Few historic institutions from the black past have attracted contemporary attention more than the Underground Railroad! Tales of white abolitionists who steered escaped enslaved men, women and children through the secretive world of special codes, false walls and hide-outs in attics, barns and cellars, have sometimes distorted historical facts. However, separating these facts from fiction has lead scholars and independent researchers to explore different avenues such as oral history, African American cultural landscapes, archeology, geography, and material culture to uncover the truer story.

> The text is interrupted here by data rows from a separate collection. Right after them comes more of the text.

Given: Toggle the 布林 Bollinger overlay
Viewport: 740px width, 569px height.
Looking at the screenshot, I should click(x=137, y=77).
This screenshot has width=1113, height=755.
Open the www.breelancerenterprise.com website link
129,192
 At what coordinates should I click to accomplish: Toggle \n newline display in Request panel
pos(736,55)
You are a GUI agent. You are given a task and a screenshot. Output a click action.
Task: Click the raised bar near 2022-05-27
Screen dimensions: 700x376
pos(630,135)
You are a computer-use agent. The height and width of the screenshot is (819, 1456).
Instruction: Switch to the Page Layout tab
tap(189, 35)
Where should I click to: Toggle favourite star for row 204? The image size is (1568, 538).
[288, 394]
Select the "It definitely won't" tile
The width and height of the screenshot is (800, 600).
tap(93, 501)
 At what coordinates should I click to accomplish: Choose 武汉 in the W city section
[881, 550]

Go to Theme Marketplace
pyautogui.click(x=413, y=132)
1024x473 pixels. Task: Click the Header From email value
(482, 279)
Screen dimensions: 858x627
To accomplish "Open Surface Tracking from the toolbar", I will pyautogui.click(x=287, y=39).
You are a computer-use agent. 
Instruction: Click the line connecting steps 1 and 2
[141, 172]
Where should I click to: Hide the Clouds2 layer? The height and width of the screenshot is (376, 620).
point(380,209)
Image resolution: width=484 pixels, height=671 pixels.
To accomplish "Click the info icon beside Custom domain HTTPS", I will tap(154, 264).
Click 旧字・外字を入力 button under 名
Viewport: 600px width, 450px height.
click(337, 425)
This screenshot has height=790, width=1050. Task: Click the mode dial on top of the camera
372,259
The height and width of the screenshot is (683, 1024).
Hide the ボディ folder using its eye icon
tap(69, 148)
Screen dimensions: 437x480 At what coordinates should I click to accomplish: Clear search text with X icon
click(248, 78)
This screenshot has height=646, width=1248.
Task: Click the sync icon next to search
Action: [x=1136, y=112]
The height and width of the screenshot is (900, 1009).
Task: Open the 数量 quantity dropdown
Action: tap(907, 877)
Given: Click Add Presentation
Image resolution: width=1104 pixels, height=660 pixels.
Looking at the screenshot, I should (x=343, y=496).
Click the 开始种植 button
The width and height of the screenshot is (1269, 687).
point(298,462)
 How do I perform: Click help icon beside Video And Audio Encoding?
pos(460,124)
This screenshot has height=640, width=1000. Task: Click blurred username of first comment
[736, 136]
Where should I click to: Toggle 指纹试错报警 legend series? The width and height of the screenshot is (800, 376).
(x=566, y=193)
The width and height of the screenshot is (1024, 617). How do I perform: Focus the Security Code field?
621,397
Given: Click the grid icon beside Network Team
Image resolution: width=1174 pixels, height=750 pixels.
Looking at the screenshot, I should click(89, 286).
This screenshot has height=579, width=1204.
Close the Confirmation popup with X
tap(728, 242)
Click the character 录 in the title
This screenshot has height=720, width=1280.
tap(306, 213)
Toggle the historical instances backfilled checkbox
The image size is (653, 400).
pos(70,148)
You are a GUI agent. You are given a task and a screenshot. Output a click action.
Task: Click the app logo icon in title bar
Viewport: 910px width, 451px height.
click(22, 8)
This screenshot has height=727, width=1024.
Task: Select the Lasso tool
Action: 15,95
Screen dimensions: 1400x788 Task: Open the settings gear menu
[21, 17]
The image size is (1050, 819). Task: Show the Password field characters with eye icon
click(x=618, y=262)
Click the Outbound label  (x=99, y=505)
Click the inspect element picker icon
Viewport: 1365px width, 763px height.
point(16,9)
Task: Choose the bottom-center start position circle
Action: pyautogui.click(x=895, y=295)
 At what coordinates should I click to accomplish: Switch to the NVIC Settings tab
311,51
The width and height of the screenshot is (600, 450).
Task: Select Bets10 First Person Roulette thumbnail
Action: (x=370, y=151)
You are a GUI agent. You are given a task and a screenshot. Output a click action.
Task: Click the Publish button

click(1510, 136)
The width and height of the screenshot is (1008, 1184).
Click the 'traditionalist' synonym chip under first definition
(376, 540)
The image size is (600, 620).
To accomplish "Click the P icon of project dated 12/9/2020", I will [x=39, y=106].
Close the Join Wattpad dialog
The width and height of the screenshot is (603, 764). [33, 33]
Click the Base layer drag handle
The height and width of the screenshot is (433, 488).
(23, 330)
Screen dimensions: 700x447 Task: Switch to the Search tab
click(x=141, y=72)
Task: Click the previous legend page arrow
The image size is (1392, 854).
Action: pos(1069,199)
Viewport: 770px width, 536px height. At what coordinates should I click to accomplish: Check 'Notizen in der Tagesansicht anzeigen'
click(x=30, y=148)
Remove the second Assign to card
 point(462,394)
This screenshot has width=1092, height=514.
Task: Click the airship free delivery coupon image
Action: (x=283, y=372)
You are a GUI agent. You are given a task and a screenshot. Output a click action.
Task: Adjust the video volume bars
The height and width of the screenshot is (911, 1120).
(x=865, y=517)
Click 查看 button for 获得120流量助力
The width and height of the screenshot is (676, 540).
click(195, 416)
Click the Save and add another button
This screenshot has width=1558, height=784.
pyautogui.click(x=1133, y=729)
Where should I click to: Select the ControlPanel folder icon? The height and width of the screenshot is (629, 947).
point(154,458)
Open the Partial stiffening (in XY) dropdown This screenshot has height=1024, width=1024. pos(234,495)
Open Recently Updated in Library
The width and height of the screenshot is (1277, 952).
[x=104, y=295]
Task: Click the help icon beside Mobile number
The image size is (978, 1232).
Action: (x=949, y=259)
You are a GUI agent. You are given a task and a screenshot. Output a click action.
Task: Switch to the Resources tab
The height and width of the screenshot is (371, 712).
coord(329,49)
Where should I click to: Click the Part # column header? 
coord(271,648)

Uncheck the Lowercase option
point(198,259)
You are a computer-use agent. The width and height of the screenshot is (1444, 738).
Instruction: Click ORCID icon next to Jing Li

This symposium will take a critical look at the true nature of the movement as it wove its way through our old established New England towns. Additionally, the program will offer a hands-on workshop that will give the newly interested and the veteran researcher ideas on how to research their towns’ involvement in the UGRR and new paths to explore. Through sharing their own local stories of a place or a particular person, and by using a place-based approach centered on maps and mapping, participants can piece together the history of a place, a region, and ultimately their state.
Bring your questions and your problems, solutions and discoveries along with copies of historic maps if you have them, addresses, photographs, narrative accounts or just bring your interest, they will supply the rest!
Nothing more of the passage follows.